• ASSIGNMENT
The material below must be retyped in full, with every line kept exactly as it is.

···

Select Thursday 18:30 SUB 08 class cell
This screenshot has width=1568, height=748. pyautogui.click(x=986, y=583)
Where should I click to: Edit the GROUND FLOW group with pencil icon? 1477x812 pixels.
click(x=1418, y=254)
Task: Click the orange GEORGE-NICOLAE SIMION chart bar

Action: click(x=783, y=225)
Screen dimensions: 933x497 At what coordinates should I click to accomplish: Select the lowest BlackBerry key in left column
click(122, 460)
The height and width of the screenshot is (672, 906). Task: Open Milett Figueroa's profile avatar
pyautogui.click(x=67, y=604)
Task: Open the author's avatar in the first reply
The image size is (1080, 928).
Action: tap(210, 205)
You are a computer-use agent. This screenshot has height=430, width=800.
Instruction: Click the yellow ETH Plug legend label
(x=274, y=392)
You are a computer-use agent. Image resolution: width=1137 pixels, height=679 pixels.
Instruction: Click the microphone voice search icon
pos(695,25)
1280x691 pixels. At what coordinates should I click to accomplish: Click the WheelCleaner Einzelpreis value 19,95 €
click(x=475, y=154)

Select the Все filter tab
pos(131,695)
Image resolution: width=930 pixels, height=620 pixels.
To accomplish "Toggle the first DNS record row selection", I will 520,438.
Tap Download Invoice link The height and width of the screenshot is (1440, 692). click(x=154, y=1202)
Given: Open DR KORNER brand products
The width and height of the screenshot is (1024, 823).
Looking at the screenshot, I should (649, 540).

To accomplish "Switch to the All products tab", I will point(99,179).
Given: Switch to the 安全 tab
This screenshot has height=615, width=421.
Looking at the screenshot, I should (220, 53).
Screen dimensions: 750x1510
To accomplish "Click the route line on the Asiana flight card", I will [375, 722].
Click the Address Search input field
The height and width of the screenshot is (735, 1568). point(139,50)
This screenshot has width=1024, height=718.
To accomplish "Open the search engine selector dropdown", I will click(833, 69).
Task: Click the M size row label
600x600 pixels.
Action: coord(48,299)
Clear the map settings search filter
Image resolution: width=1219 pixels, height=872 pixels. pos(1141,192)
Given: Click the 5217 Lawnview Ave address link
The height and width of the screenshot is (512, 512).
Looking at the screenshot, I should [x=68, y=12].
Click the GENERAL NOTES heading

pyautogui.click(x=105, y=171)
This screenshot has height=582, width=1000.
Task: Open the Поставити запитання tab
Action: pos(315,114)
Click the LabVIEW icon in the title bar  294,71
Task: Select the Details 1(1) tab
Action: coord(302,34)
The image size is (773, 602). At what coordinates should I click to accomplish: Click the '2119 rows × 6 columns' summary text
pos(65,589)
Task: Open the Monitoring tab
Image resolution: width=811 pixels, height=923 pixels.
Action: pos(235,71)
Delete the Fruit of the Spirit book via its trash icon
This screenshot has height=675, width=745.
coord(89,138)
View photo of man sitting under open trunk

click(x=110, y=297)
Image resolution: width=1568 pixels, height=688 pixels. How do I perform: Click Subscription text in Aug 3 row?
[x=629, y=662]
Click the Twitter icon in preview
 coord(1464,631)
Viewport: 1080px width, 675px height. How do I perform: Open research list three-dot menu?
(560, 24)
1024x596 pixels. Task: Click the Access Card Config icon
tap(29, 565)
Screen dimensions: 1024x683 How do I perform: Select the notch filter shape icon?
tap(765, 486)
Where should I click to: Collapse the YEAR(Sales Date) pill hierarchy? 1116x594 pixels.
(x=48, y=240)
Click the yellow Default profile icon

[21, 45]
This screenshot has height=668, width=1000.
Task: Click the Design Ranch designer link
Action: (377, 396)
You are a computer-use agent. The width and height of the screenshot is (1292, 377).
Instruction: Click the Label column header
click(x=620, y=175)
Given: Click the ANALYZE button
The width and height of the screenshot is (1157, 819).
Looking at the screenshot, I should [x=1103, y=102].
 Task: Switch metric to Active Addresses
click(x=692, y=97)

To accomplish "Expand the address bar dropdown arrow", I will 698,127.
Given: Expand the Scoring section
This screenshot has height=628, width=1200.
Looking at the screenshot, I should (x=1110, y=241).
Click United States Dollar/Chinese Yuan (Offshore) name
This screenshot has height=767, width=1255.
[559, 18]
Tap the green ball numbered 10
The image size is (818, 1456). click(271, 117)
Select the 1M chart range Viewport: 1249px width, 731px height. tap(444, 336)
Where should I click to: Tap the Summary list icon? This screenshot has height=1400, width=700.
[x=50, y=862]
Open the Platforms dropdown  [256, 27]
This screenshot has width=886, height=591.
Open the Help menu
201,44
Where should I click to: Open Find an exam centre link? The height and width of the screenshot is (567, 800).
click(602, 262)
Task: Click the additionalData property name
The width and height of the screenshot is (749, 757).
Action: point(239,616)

···

• RESPONSE
Select Thursday 18:30 SUB 08 class cell
This screenshot has width=1568, height=748. pyautogui.click(x=986, y=583)
Where should I click to: Edit the GROUND FLOW group with pencil icon? 1477x812 pixels.
click(x=1418, y=254)
Task: Click the orange GEORGE-NICOLAE SIMION chart bar

Action: click(x=783, y=225)
Screen dimensions: 933x497 At what coordinates should I click to accomplish: Select the lowest BlackBerry key in left column
click(122, 460)
The height and width of the screenshot is (672, 906). Task: Open Milett Figueroa's profile avatar
pyautogui.click(x=67, y=604)
Task: Open the author's avatar in the first reply
The image size is (1080, 928).
Action: tap(210, 205)
You are a computer-use agent. This screenshot has height=430, width=800.
Instruction: Click the yellow ETH Plug legend label
(x=274, y=392)
You are a computer-use agent. Image resolution: width=1137 pixels, height=679 pixels.
Instruction: Click the microphone voice search icon
pos(695,25)
1280x691 pixels. At what coordinates should I click to accomplish: Click the WheelCleaner Einzelpreis value 19,95 €
click(x=475, y=154)

Select the Все filter tab
pos(131,695)
Image resolution: width=930 pixels, height=620 pixels.
To accomplish "Toggle the first DNS record row selection", I will 520,438.
Tap Download Invoice link The height and width of the screenshot is (1440, 692). click(x=154, y=1202)
Given: Open DR KORNER brand products
The width and height of the screenshot is (1024, 823).
Looking at the screenshot, I should (649, 540).

To accomplish "Switch to the All products tab", I will point(99,179).
Given: Switch to the 安全 tab
This screenshot has height=615, width=421.
Looking at the screenshot, I should (220, 53).
Screen dimensions: 750x1510
To accomplish "Click the route line on the Asiana flight card", I will [375, 722].
Click the Address Search input field
The height and width of the screenshot is (735, 1568). point(139,50)
This screenshot has width=1024, height=718.
To accomplish "Open the search engine selector dropdown", I will click(833, 69).
Task: Click the M size row label
600x600 pixels.
Action: coord(48,299)
Clear the map settings search filter
Image resolution: width=1219 pixels, height=872 pixels. pos(1141,192)
Given: Click the 5217 Lawnview Ave address link
The height and width of the screenshot is (512, 512).
Looking at the screenshot, I should [x=68, y=12].
Click the GENERAL NOTES heading

pyautogui.click(x=105, y=171)
This screenshot has height=582, width=1000.
Task: Open the Поставити запитання tab
Action: pos(315,114)
Click the LabVIEW icon in the title bar  294,71
Task: Select the Details 1(1) tab
Action: coord(302,34)
The image size is (773, 602). At what coordinates should I click to accomplish: Click the '2119 rows × 6 columns' summary text
pos(65,589)
Task: Open the Monitoring tab
Image resolution: width=811 pixels, height=923 pixels.
Action: pos(235,71)
Delete the Fruit of the Spirit book via its trash icon
This screenshot has height=675, width=745.
coord(89,138)
View photo of man sitting under open trunk

click(x=110, y=297)
Image resolution: width=1568 pixels, height=688 pixels. How do I perform: Click Subscription text in Aug 3 row?
[x=629, y=662]
Click the Twitter icon in preview
 coord(1464,631)
Viewport: 1080px width, 675px height. How do I perform: Open research list three-dot menu?
(560, 24)
1024x596 pixels. Task: Click the Access Card Config icon
tap(29, 565)
Screen dimensions: 1024x683 How do I perform: Select the notch filter shape icon?
tap(765, 486)
Where should I click to: Collapse the YEAR(Sales Date) pill hierarchy? 1116x594 pixels.
(x=48, y=240)
Click the yellow Default profile icon

[21, 45]
This screenshot has height=668, width=1000.
Task: Click the Design Ranch designer link
Action: (377, 396)
You are a computer-use agent. The width and height of the screenshot is (1292, 377).
Instruction: Click the Label column header
click(x=620, y=175)
Given: Click the ANALYZE button
The width and height of the screenshot is (1157, 819).
Looking at the screenshot, I should [x=1103, y=102].
 Task: Switch metric to Active Addresses
click(x=692, y=97)

To accomplish "Expand the address bar dropdown arrow", I will 698,127.
Given: Expand the Scoring section
This screenshot has height=628, width=1200.
Looking at the screenshot, I should (x=1110, y=241).
Click United States Dollar/Chinese Yuan (Offshore) name
This screenshot has height=767, width=1255.
[559, 18]
Tap the green ball numbered 10
The image size is (818, 1456). click(271, 117)
Select the 1M chart range Viewport: 1249px width, 731px height. tap(444, 336)
Where should I click to: Tap the Summary list icon? This screenshot has height=1400, width=700.
[x=50, y=862]
Open the Platforms dropdown  [256, 27]
This screenshot has width=886, height=591.
Open the Help menu
201,44
Where should I click to: Open Find an exam centre link? The height and width of the screenshot is (567, 800).
click(602, 262)
Task: Click the additionalData property name
The width and height of the screenshot is (749, 757).
Action: point(239,616)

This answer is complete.